Hoarding is the behavior of the deeply insecure.  Giving is the behavior of those who are secure, anchored, who know all is from the Lord who shall supply all our need.  Our need is real and continual but in fact does not require very much to be met: the time not to let ourselves go to ruin is now.  Be good to yourself, certainly—God’s way.  Fear whispers and whines that we need so much more, just can’t be happy, without it; we heed our fear, the fears being promoted all around us, and we remain unhappy.  We want to be angry, and life obliges us.  How is any of this helpful?  Let us learn the wisdom of God: daily bread, our manna.  Jesus told us not to worry about food, or clothing.  Why?

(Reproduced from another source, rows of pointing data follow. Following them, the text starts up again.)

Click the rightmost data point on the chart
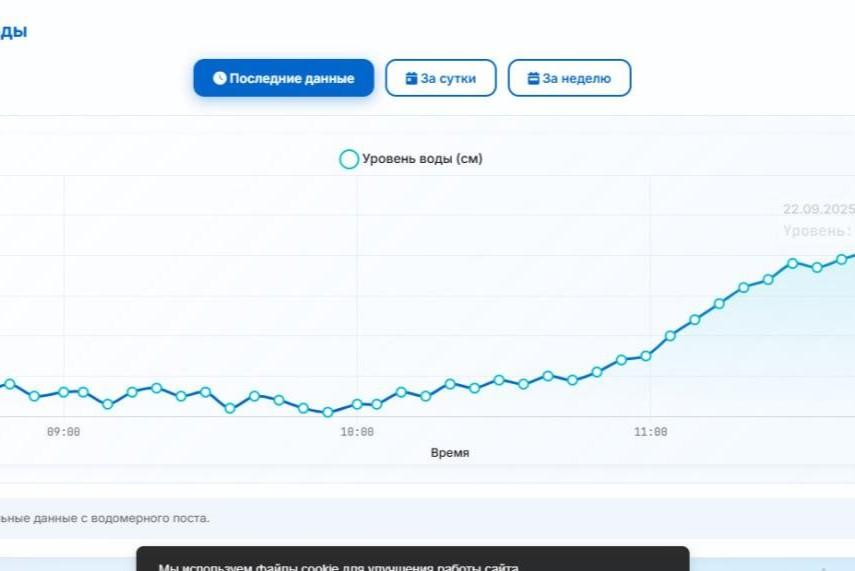The width and height of the screenshot is (855, 571). click(x=842, y=259)
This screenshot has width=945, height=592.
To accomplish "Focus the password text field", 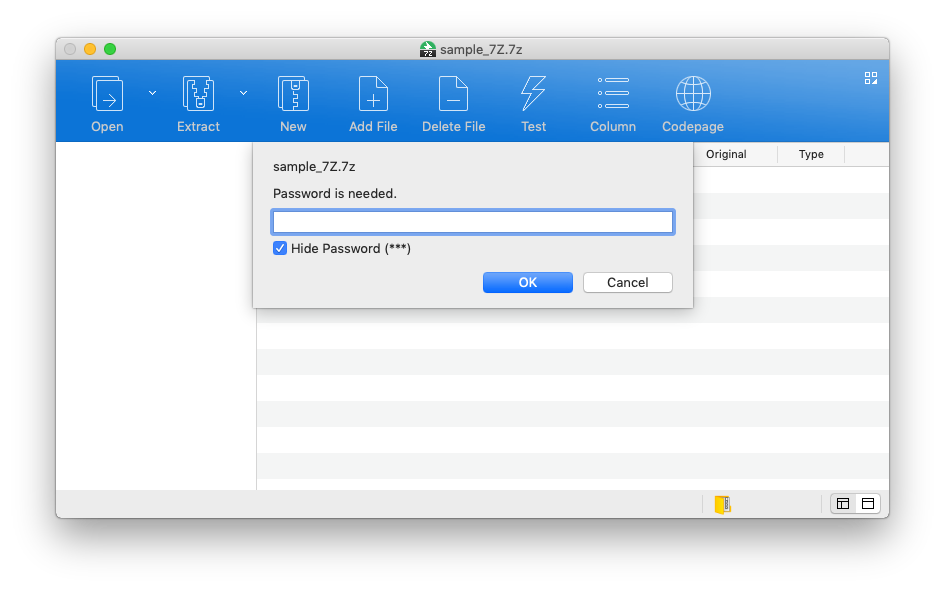I will pos(472,222).
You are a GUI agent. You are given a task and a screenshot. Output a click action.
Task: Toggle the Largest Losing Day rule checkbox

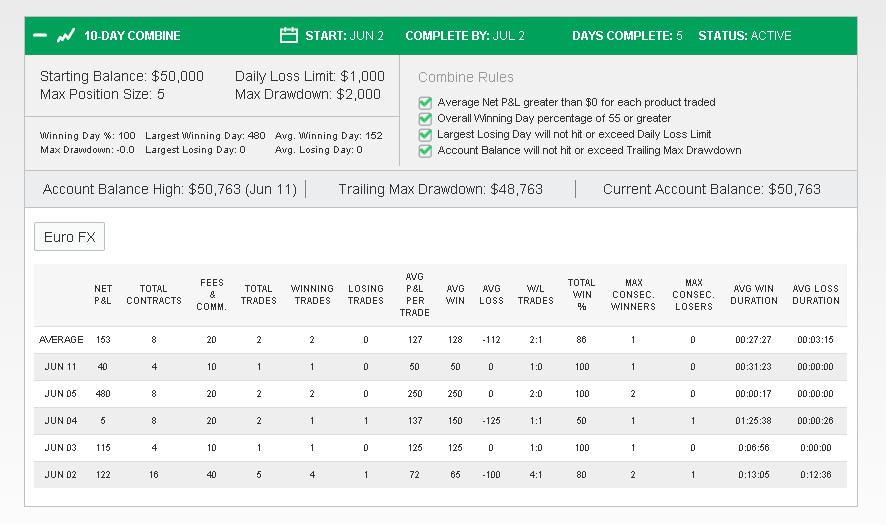tap(425, 134)
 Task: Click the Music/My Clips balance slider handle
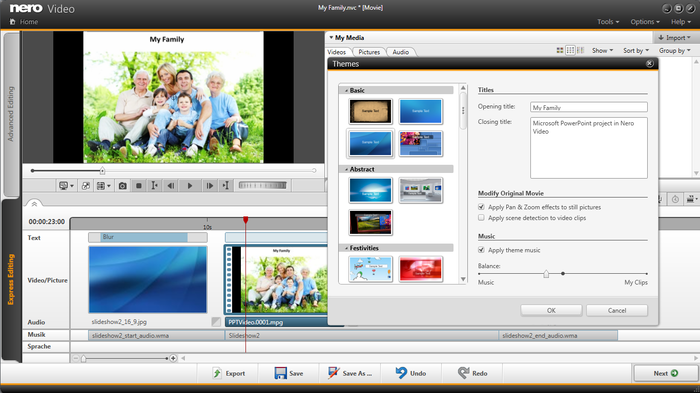tap(546, 274)
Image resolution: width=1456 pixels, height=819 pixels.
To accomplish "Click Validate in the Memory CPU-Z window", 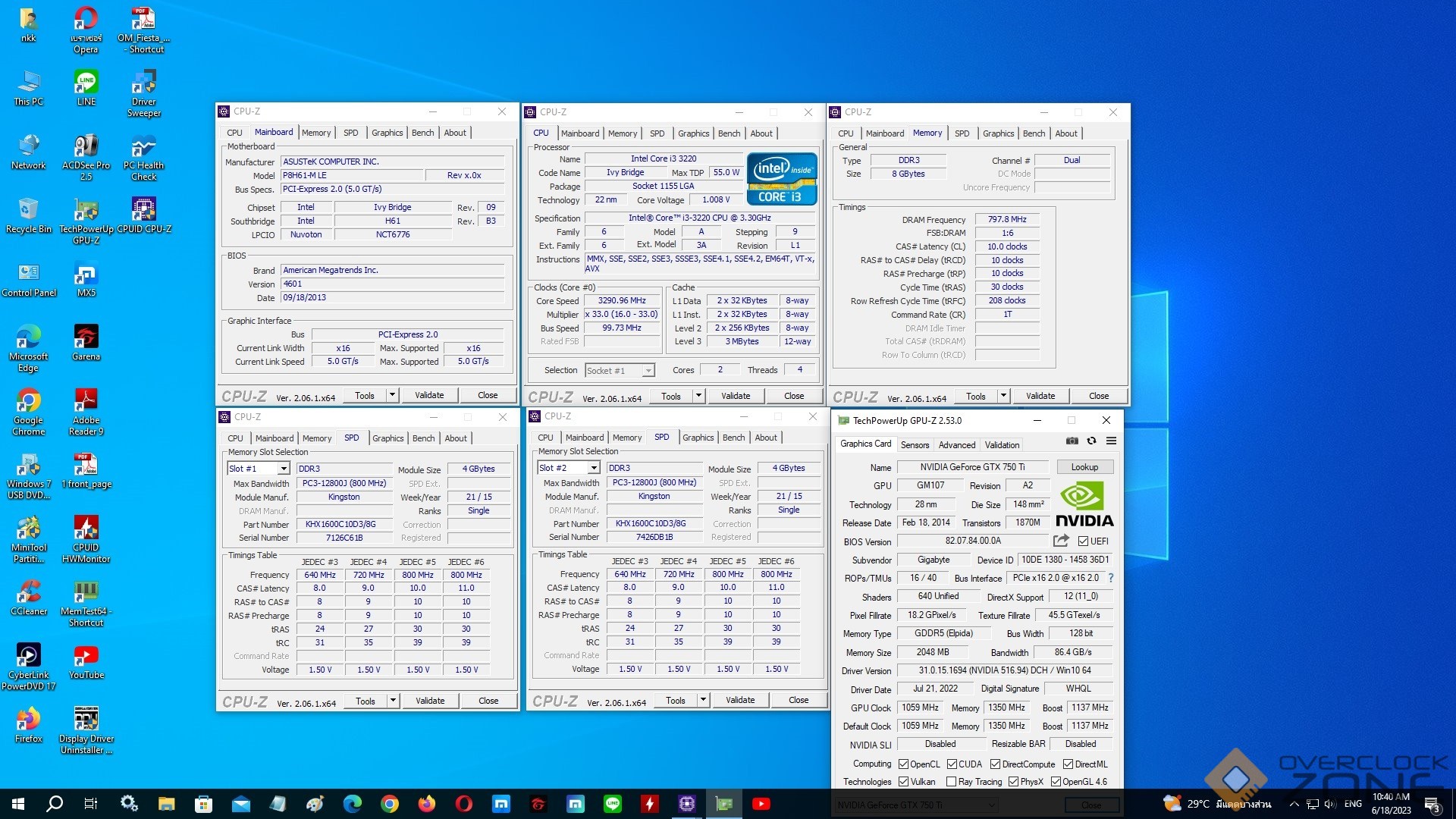I will point(1040,396).
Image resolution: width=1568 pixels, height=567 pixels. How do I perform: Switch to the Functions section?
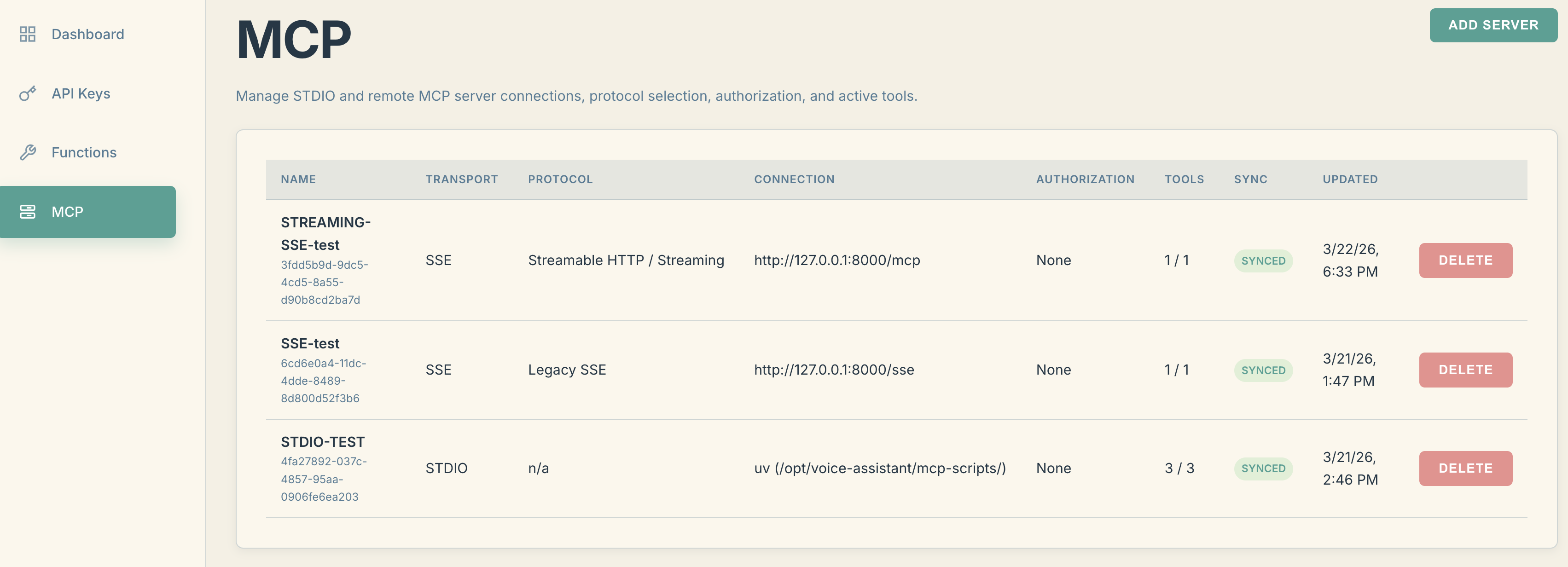pos(83,152)
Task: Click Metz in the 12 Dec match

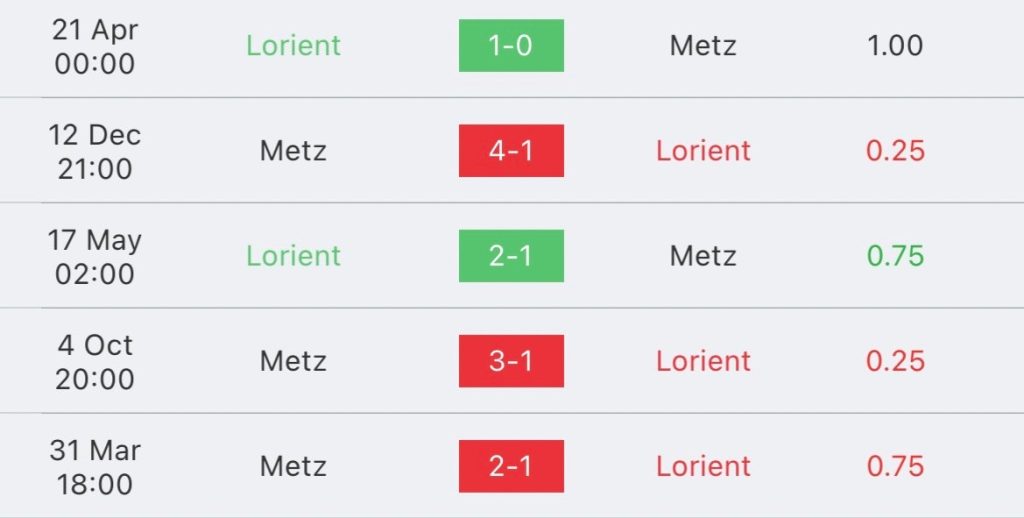Action: (293, 151)
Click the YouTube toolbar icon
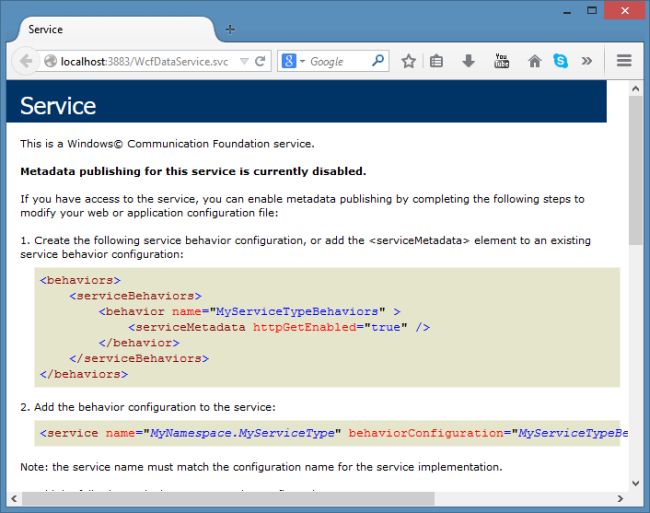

Jesus says, “This is how it will be with whoever stores up things for themselves but is not rich toward God.” (12:21).  He is not saying we should store up nothing; prudence is also a blessing.  It is possible to store up and to be generous toward God.  Let us store up; let us give.  Let us be generous to God by being generous toward those around us, and those far away.  All will be called to account, including us.  Jesus is very clear about that.  We have been blessed with faith, Amen!  Beloved, faith looks like something, even if it’s just a small little something that may not look like much to us.  The way to acknowledge and honor God is clear: be rich toward God who is rich toward us.  Why store up and accumulate clutter you will never use and from which you derive no great benefit?  Not just physical, material clutter, but soul clutter?  What void is all that stuff trying to fill?  Frugality is good but has its limits; liberality is blessed and reflects the character of God.  There is reasonable and wise preparation, and there is wasteful, even foolish accumulation.  Whatever we consume ultimately becomes rubbish and ends up in a dump.  Whatever we give to God grows, bears fruit, and returns to us, a blessed, joyful harvest of the peace of a living faith.